▶ **TEXTE**:
Décès de notre ami Fernand Gallinari

samedi 21 mars 2020
par  Alger republicain

C’est avec une tristesse indicible que nous venons d’appendre le décès de notre ami. Fernand est décédé à l’hôpital de Sète (France) des suites d’un accident conjugué à des insuffisances cardio-respiratoires qui minaient sa santé depuis des années. Sa disparition plonge tous ceux qui l’ont connu dans une profonde affliction.

Courageux et lucide jusqu’à son dernier souffle Fernand avait résisté à l’abattement moral qui le guettait depuis la disparition de sa compagne Sakina en décembre dernier. Mais son état physique s’était détérioré. Il ne lui a pas permis de surmonter cette épreuve malgré la solidarité active que lui ont manifestée de nombreux amis proches, notamment ceux de Sète.

Fernand nous lèguera le souvenir d’un partisan convaincu du socialisme, de la lutte pour en finir avec l’exploitation et l’oppression inhérentes au régime capitaliste.

Une conviction chevillée au corps quand il a adhéré au PAGS (Parti de l’Avant-Garde Socialiste), héritier du PCA, dès sa formation dans la clandestinité dans les années 1960.

C’était un polytechnicien accompli. Il avait décroché son diplôme en France à la veille de l’indépendance comme couronnement de son séjour forcé dans ce pays. Il avait suivi son père expulsé d’Algérie après son arrestation en 1956 par les agents de la répression coloniale. Son père avait pris sa part dans le combat libérateur en tant que membre du PCA. Il était une figure prestigieuse au sein des militants communistes de Bab el Oued des années cinquante. Sa mère était elle aussi une militante très combattive dont la verve anticolonialiste et anti-raciste mettait en rage les fascistes et les « ultras » de ce quartier qui deviendra malheureusement un fief de la sinistre OAS.

Revenu en Algérie tout juste après l’indépendance, le 5 juillet 1962, les premiers gestes de Fernand, de jeune porté par l’enthousiasme et l’engagement politique conscient furent de demander la nationalité algérienne et de participer à l’édification d’un secteur industriel public comme moteur de la l’émancipation économique de l’Algérie. C’est ainsi qu’il entendait contribuer concrètement à la lutte pour le socialisme dans son pays natal. En qualité d’ingénieur au sein de la SN Métal, une entreprise publique stratégique, il toucha du doigt les dures réalités de cette œuvre face au sabotage sournois d’une catégorie de responsables algériens dont le seul rêve était d’amasser des privilèges et des richesses en arrimant l’Algérie aux multinationales. Ce qui l’amena à consacrer ses capacités intellectuelles et son expérience pratique à formation des étudiants de l’Université des Sciences et de la Technologie Houari Boumediene de Bab Ezzouar, à leur sensibilisation à la tâche décisive de l’industrialisation du pays.

▶ **EXTRAIT DE DONNÉES**:
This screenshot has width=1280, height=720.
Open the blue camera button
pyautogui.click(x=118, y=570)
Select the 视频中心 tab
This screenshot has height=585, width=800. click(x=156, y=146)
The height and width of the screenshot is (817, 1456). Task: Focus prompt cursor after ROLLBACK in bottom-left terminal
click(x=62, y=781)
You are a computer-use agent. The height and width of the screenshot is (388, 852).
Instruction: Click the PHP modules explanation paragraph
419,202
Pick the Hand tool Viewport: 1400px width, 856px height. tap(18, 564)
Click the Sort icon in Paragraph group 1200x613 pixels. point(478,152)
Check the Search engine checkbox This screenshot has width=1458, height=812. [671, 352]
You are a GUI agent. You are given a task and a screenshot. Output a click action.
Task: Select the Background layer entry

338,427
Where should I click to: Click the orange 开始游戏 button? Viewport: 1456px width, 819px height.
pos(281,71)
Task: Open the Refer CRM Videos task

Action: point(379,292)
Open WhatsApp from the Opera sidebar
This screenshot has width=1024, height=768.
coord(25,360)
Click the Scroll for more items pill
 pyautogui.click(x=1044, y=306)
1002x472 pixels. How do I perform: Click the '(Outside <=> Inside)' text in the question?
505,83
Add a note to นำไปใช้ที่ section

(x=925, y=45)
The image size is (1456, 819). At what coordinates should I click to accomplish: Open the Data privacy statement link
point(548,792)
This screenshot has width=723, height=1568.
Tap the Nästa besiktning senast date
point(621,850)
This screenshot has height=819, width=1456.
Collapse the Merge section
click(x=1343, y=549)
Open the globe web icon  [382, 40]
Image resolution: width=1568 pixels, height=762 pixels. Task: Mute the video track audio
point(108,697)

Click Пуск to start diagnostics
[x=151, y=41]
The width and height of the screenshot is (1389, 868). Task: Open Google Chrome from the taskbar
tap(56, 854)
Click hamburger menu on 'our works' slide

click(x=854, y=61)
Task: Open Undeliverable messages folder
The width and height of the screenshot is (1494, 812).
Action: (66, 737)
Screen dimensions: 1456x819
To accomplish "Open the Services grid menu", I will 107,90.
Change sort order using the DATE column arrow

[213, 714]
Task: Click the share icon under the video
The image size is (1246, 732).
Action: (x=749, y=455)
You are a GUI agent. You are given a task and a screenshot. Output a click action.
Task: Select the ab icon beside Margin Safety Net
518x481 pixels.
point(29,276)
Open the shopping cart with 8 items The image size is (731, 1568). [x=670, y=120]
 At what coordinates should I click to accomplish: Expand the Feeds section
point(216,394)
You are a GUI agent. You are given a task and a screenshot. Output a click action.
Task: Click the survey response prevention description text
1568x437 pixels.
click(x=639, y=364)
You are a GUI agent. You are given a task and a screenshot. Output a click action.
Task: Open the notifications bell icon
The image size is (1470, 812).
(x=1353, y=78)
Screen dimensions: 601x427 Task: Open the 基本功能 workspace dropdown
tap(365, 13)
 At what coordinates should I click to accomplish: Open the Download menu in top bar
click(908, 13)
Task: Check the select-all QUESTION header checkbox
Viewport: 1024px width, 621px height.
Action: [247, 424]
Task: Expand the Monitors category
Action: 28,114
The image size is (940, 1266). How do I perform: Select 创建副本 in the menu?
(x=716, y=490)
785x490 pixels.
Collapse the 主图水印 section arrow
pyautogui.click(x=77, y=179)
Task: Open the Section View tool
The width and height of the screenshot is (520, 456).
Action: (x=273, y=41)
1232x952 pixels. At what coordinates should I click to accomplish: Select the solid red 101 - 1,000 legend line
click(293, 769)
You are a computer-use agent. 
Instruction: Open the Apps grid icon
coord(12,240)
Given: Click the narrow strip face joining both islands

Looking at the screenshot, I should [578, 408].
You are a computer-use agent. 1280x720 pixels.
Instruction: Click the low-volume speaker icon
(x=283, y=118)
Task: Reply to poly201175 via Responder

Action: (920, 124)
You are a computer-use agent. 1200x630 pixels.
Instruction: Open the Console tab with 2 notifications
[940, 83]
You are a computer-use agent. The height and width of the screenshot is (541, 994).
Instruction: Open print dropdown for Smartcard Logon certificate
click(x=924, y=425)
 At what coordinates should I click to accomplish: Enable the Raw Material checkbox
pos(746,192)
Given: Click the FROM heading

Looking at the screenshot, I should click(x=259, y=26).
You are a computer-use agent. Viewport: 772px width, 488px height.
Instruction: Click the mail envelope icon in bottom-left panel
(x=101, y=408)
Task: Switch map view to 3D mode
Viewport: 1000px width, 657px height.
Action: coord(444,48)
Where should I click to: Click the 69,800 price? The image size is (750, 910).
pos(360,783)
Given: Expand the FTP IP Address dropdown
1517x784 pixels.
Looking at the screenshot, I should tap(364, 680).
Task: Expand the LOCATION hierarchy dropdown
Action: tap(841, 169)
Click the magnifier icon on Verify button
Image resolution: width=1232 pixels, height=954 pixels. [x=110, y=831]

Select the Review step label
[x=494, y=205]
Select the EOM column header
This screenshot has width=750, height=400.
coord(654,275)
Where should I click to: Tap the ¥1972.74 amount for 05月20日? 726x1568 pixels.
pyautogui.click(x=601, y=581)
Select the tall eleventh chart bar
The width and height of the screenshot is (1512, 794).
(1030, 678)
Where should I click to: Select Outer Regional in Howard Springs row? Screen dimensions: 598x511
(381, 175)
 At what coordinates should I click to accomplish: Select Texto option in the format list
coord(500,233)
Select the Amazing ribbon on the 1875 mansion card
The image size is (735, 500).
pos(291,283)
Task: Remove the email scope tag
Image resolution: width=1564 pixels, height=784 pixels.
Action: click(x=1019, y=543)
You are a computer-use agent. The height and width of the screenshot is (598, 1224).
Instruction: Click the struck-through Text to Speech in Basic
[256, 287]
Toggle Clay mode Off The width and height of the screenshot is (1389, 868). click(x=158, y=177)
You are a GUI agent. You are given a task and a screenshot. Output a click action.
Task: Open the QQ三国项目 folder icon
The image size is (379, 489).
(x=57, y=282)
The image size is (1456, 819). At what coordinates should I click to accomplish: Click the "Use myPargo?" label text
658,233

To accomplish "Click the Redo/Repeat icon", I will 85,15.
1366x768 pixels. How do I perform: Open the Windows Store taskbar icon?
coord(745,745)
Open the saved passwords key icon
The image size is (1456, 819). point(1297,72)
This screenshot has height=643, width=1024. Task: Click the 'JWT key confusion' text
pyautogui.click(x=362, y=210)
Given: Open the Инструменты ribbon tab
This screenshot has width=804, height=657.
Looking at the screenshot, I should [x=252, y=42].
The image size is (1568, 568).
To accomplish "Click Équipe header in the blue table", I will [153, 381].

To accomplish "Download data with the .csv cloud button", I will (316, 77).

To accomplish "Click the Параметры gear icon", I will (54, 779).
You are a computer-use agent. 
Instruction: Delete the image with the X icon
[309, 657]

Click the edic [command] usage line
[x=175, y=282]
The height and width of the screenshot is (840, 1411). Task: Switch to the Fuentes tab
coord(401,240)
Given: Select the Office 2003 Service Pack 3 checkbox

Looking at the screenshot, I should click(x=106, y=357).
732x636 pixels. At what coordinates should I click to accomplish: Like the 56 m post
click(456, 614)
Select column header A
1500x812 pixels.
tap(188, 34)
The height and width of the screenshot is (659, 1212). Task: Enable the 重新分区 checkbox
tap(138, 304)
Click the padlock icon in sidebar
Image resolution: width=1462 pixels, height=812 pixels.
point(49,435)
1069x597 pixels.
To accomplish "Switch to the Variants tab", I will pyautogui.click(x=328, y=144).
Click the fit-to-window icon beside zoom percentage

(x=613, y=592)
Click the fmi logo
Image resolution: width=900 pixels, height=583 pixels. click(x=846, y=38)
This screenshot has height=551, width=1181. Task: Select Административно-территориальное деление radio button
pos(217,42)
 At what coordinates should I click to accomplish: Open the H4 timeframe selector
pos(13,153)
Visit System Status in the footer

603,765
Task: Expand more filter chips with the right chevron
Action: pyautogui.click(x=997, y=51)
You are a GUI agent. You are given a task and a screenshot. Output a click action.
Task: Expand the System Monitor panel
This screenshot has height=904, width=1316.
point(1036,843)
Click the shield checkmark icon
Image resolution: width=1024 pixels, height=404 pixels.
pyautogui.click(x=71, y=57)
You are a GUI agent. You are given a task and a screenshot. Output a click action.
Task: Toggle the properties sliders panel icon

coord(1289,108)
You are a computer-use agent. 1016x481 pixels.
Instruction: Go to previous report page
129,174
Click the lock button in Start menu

▶ **EXERCICE PROPOSÉ 1**:
Indiquez si chacune des affirmations suivantes concorde avec l'hommage à Fernand Gallinari, en répondant par oui ou par non et en citant fidèlement les mots du texte qui tranchent : (a) Fernand est mort à l'hôpital de Sète ; (b) sa compagne Sakina est décédée au mois de janvier ; (c) son père était membre du PCA.
▶ **EXERCICE PROPOSÉ 2**:
Transcrivez le passage de l'hommage à Fernand Gallinari qui commence aux mots « Courageux et lucide » et s'arrête après les mots « au régime capitaliste. ».

▶ **RÉPONSE 1**:
(a) Oui : « Fernand est décédé à l’hôpital de Sète (France) ».
(b) Non : « la disparition de sa compagne Sakina en décembre dernier ».
(c) Oui : « Son père avait pris sa part dans le combat libérateur en tant que membre du PCA. »

▶ **RÉPONSE 2**:
Courageux et lucide jusqu’à son dernier souffle Fernand avait résisté à l’abattement moral qui le guettait depuis la disparition de sa compagne Sakina en décembre dernier. Mais son état physique s’était détérioré. Il ne lui a pas permis de surmonter cette épreuve malgré la solidarité active que lui ont manifestée de nombreux amis proches, notamment ceux de Sète.

Fernand nous lèguera le souvenir d’un partisan convaincu du socialisme, de la lutte pour en finir avec l’exploitation et l’oppression inhérentes au régime capitaliste.